NVIDIA Spectrum Ethernet Switches
Flexible form-factors with 16 to 128 physical ports, supporting 1GbE through 400GbE speeds.
Based on a ground-breaking silicon technology optimized for performance and scalability, NVIDIA Spectrum switches are ideal for building high-performance, cost-effective, and efficient Cloud Data Center Networks, Ethernet Storage Fabric, and Deep Learning Interconnects.
NVIDIA combines the benefits of NVIDIA Spectrum^™ switches, based on an industry-leading application-specific integrated circuit (ASIC) technology, with a wide variety of modern network operating system choices, including NVIDIA Cumulus^® Linux, SONiC and NVIDIA Onyx^®.

NVIDIA Cumulus Linux
NVIDIA® Cumulus® Linux is the industry's most innovative open network operating system that allows you to automate, customize, and scale your data center network like no other.

Kubernetes
Kubernetes is an open-source container orchestration platform for deployment automation, scaling, and management of containerized applications.

Kubespray
Kubespray is a composition of

Ansible

playbooks, inventory, provisioning tools, and domain knowledge for generic OS/Kubernetes clusters configuration management tasks and provides:
- A highly available cluster
- Composable attributes
- Support for most popular Linux distributions

Solution Design

Solution Logical Design

The logical design includes the following components:

1 x Hypervisor node (KVM-based) with ConnectX-7:
- 1 x Firewall VM
- 1 x Jump Node VM
- 1 x MaaS VM
- 3 x K8s Master VMs running all K8s management components
4 x Worker nodes (PCI Gen5), each with a 1 x BlueField-3 NIC
Single High-Speed (HS) switch
1 Gb Host Management network

VPC service Logical Design

As part of this RDG, we will:

We will deploy VPC OVN over a simple bridged network, using a single highspeed uplink on each worker node

Create two isolated VPCs on each pair bare-metal workload server (Worker1/2, Worker3/4) using a virtual function VF
Each network connects through the VPC OVN service on separate VPCs - RED and BLUE
Route traffic through the VPC OVN service
Assign VF to each bare-metal workload server as its network interfaces
Demonstrate accelerated RDMA and TCP traffic between two workload servers that run on different bare-metal servers within the same VPC network (e.g., RED network)
Validate network isolation between bare-metal workload servers connected to different VPC networks (RED vs BLUE).

Firewall Design

The pfSense firewall in this solution serves a dual purpose:

Firewall—provides an isolated environment for the DPF system, ensuring secure operations
Router—enables Internet access for the management network

Port-forwarding rules for SSH and RDP are configured on the firewall to route traffic to the jump node’s IP address in the host management network. From the jump node, administrators can manage and access various devices in the setup, as well as handle the deployment of the Kubernetes (K8s) cluster and DPF components.

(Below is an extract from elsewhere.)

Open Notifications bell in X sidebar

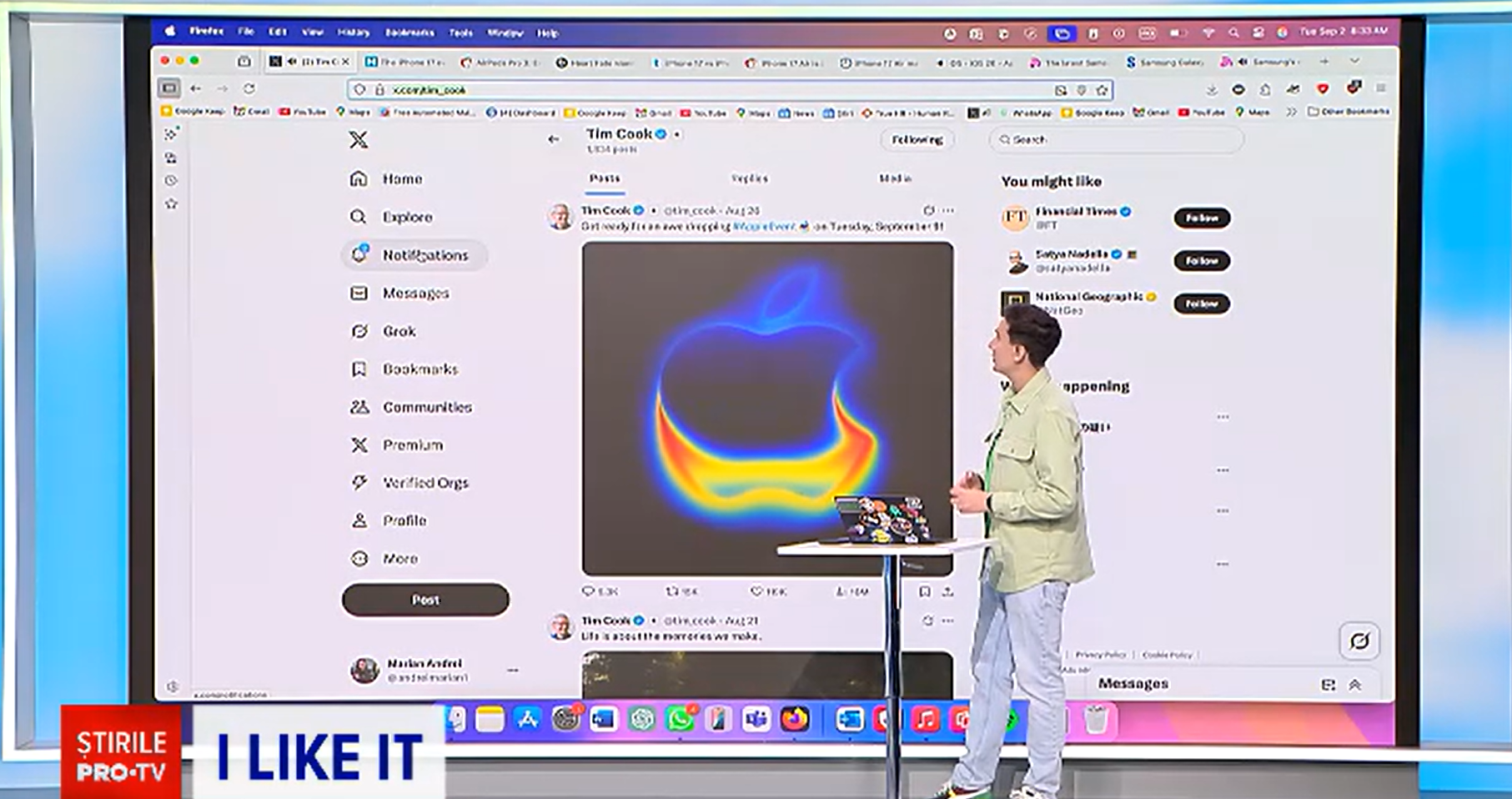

The following diagram illustrates the firewall design used in this solution:

Software Stack Components

Make sure to use the exact same versions for the software stack as described above.

Bill of Materials

Deployment and Configuration

Node and Switch Definitions

These are the definitions and parameters used for deploying the demonstrated fabric:

Switches Ports Usage
Hostname	Rack ID	Ports
`mgmt-switch`	1	swp1-5
`hs-switch`	1	swp1-5

Hosts
Rack	Server Type	Server Name	Switch Port	IP and NICs	Default Gateway
Rack1	Hypervisor Node	`hypervisor`	mgmt-switch: `swp1` hs-switch: `swp1`	lab-br (interface eno1): Trusted LAN IP mgmt-br (interface eno2): - hs-br (interface enp1s0): -	Trusted LAN GW
Rack1	Firewall (Virtual)	`fw`	-	WAN (lab-br): Trusted LAN IP LAN (mgmt-br): 10.0.110.254/24 OPT1(hs-br): 10.0.123.254/22	Trusted LAN GW
Rack1	Jump Node (Virtual)	`jump`	-	enp1s0: 10.0.110.253/24	10.0.110.254
Rack1	MaaS (Virtual)	`maas`	-	enp1s0: 10.0.110.252/24	10.0.110.254
Rack1	Master Node (Virtual)	`master1`	-	enp1s0: 10.0.110.1/24	10.0.110.254
Rack1	Master Node (Virtual)	`master2`	-	enp1s0: 10.0.110.2/24	10.0.110.254
Rack1	Master Node (Virtual)	`master3`	-	enp1s0: 10.0.110.3/24	10.0.110.254
Rack1	Worker Node	`worker1`	mgmt-switch: `swp2(DPU OOB)` hs-switch: `swp2`	dpubmc: 10.0.110.21/24 ens1f0v2: DHCP	10.0.110.254 10.0.123.254
Rack1	Worker Node	`worker2`	mgmt-switch: `swp3(DPU OOB)` hs-switch: `swp3`	dpubmc: 10.0.110.22/24 ens1f0v2: DHCP	10.0.110.254 10.0.123.254
Rack1	Worker Node	`worker3`	mgmt-switch: `swp2(DPU OOB)` hs-switch: `swp4`	dpubmc: 10.0.110.23/24 ens1f0v2: DHCP	10.0.110.254 10.0.123.254
Rack1	Worker Node	`worker4`	mgmt-switch: `swp3(DPU OOB)` hs-switch: `swp5`	dpubmc: 10.0.110.24/24 ens1f0v2: DHCP	10.0.110.254 10.0.123.254

Wiring

Hypervisor Node

Bare Metal Worker Node

Fabric Configuration

Updating Cumulus Linux

As a best practice, make sure to use the latest released Cumulus Linux NOS version.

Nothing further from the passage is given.